START Records to use
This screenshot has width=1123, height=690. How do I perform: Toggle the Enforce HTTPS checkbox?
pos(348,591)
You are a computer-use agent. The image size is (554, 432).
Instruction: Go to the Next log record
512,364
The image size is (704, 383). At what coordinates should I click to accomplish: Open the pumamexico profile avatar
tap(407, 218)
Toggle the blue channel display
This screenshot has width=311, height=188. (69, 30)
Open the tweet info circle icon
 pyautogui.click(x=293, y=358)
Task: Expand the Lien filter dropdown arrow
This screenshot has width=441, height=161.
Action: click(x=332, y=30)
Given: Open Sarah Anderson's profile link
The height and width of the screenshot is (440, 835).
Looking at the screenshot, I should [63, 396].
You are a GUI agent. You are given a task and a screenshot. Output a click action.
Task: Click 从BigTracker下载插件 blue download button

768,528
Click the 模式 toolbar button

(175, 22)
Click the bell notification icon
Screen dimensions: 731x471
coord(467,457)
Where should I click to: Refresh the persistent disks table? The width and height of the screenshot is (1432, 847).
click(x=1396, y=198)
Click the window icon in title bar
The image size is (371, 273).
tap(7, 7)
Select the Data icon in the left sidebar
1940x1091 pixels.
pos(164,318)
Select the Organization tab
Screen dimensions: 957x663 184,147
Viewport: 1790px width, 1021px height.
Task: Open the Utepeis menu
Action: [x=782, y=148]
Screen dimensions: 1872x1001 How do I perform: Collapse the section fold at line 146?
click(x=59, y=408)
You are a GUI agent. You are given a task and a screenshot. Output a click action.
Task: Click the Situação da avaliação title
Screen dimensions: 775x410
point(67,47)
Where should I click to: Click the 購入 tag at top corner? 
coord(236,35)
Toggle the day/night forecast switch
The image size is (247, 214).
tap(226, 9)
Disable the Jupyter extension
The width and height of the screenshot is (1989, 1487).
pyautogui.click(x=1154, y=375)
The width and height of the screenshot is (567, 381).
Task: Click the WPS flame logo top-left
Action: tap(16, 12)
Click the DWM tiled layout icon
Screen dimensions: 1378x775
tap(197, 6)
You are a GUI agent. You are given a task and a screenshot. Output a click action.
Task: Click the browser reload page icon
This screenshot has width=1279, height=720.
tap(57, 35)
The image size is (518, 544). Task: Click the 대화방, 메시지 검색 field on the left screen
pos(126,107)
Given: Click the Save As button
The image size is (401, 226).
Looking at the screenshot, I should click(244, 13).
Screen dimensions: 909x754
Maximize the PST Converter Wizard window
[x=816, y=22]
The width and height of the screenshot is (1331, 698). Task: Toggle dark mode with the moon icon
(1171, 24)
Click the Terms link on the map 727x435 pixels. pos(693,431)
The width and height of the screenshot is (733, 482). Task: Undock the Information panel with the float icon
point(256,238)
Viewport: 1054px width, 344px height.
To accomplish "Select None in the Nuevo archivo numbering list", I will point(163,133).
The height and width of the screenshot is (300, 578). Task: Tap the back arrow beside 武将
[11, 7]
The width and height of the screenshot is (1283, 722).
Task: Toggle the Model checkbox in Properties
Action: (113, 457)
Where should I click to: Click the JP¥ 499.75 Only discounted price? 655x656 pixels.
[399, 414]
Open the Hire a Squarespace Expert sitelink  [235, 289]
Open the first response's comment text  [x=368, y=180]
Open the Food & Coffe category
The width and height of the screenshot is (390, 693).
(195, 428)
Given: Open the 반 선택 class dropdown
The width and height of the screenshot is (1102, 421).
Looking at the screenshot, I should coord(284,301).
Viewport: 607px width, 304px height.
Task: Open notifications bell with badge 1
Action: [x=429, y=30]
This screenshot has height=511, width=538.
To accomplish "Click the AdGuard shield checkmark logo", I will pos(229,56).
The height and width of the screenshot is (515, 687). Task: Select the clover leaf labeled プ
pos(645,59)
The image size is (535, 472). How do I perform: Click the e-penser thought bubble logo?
END Records to use
What is needed →
Please put the lines of the records from the line with "Task: Expand the Lien filter dropdown arrow" to the line with "Looking at the screenshot, I should [63, 396].", both included, into a Markdown table with two columns: Row for a running row number and Line for the line itself. Leave out any blank lines.

Response →
| Row | Line |
|---|---|
| 1 | Task: Expand the Lien filter dropdown arrow |
| 2 | This screenshot has width=441, height=161. |
| 3 | Action: click(x=332, y=30) |
| 4 | Given: Open Sarah Anderson's profile link |
| 5 | The height and width of the screenshot is (440, 835). |
| 6 | Looking at the screenshot, I should [63, 396]. |